Abbott faces fallout from Gillard's Big Week

  • 17 October 2011

So it is done. What Rudd and Turnbull couldn't achieve as party leaders in 2008–2009, Prime Minister Julia Gillard and Climate Change Minister Greg Combet last week achieved, in the face of implacable opposition from Tony Abbott and a well-funded, climate change denialist, do-nothing lobby.

It took courage and political skill to bring this off. And it may yet cost Gillard dearly. Abbott has so comprehensively poisoned the wells of public discourse on climate change that Labor could lose government over this in 2013. But I hope these newly passed bills will mark a turning of the tide.
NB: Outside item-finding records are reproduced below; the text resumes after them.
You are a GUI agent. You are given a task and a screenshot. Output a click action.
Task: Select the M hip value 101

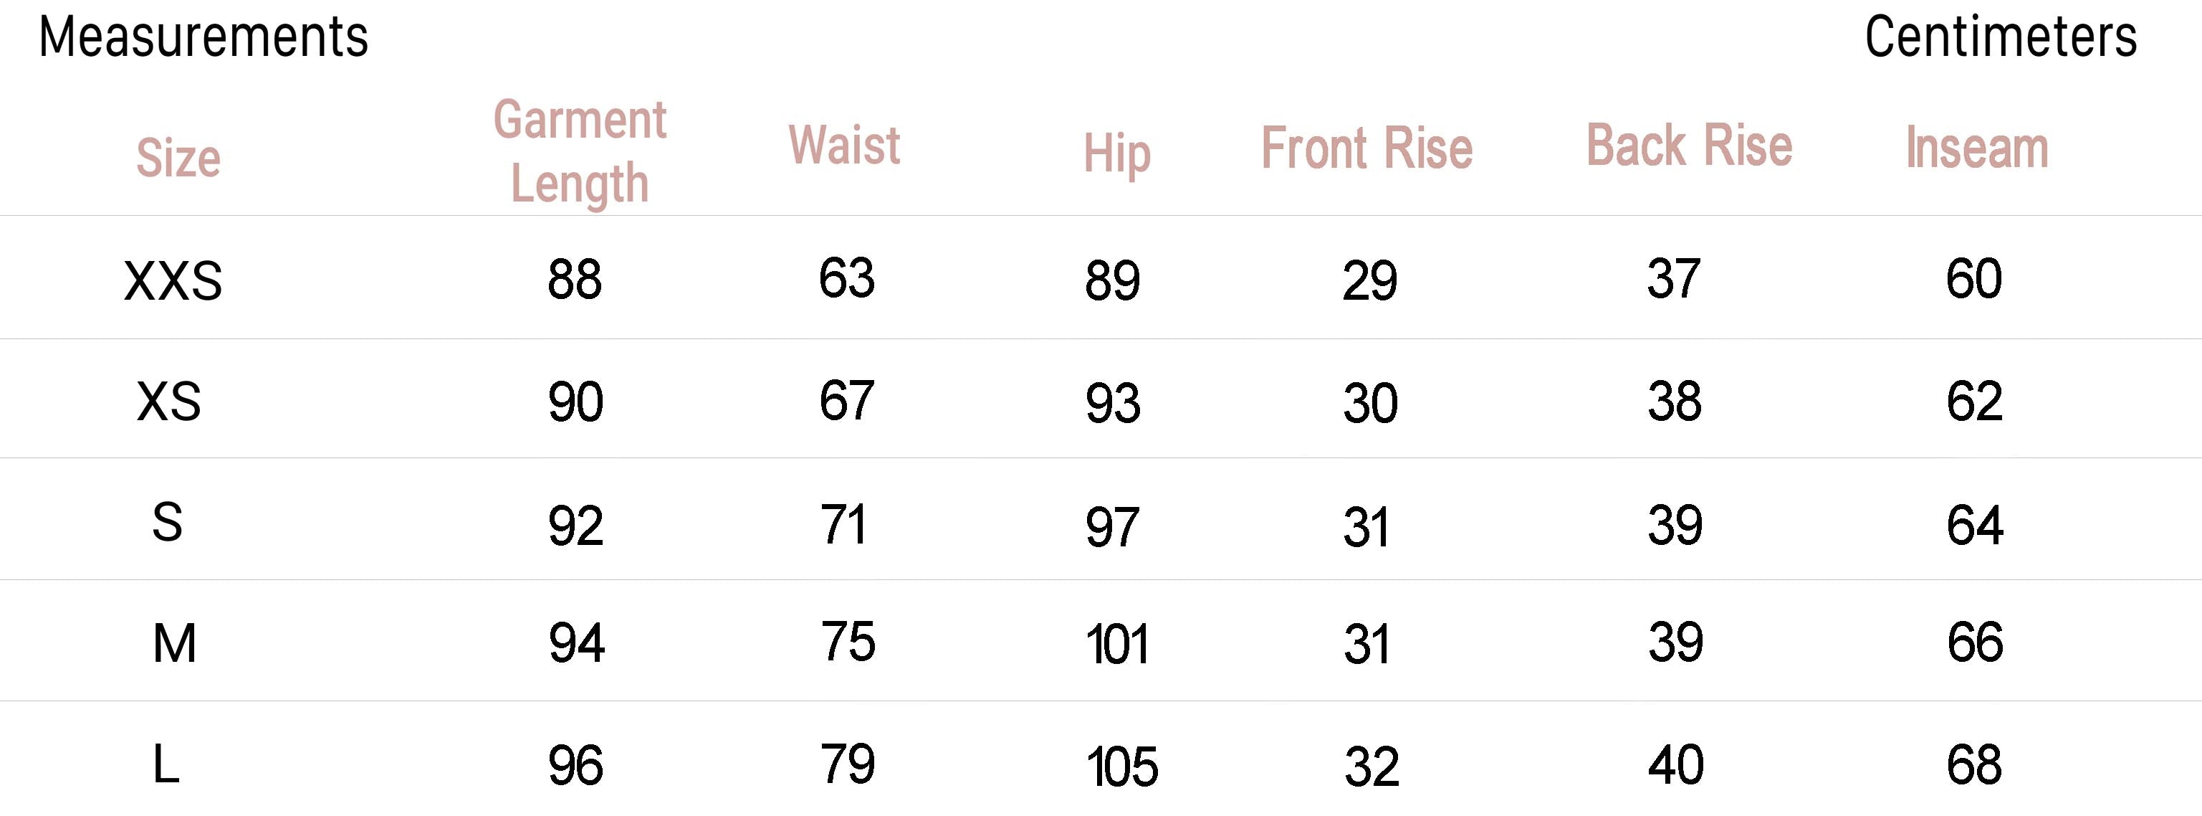[x=1116, y=644]
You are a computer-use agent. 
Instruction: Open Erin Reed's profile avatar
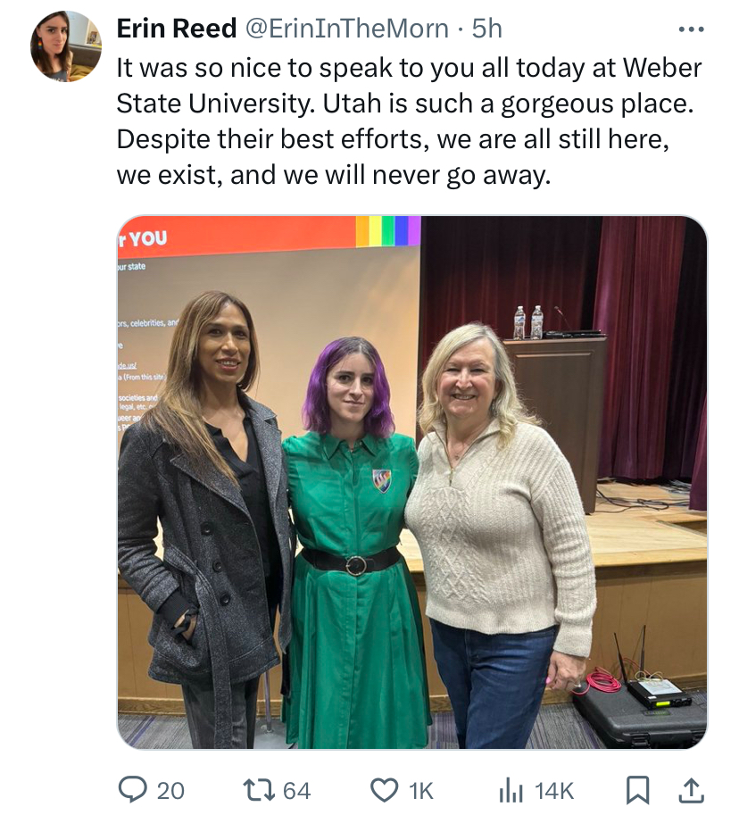point(66,46)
Gillard decided after the 2010 election to turn the crisis of a hung Parliament into an opportunity to move forward with the Greens and Independents, to gain policy outcomes that Rudd could not achieve when he had a lower house majority.

The Greens in the Senate would not then support Rudd's halfway-house to climate change reform. So Rudd tried to go forward with the like-minded Turnbull. As a result, first Turnbull, then Rudd lost their party leaderships.

Abbott has convinced many voters that Gillard betrayed her pre-2010 election pledge not to pursue carbon pricing. I regard it more charitably as an electoral promise that was overtaken by an election outcome. As a person who takes seriously climate science's prognosis of disruptive anthropogenic global warming, I see this outcome as a blessing.

It is ironic that the Greens now support a halfway-house reform not too different from Rudd's CPRS which they refused to support in 2009. Rudd may well rue the unfairness of this. But that's politics.

The fact is that Rudd, Gillard and the Greens have been on a learning curve since 2008 as to what is achievable in Australia and over what timescales. For my own part, when I look back now over my book Crunch Time I am struck by the fundamentalism of parts of it.

Influenced by the views of climate scientist James Hansen, I wrote that emissions trading would not achieve results quickly enough; that international emissions trading with poor countries would inevitably be corrupted and ineffective; and that only a massive program of direct government investment in national grid conversion to renewable energy would meet the needs of the day.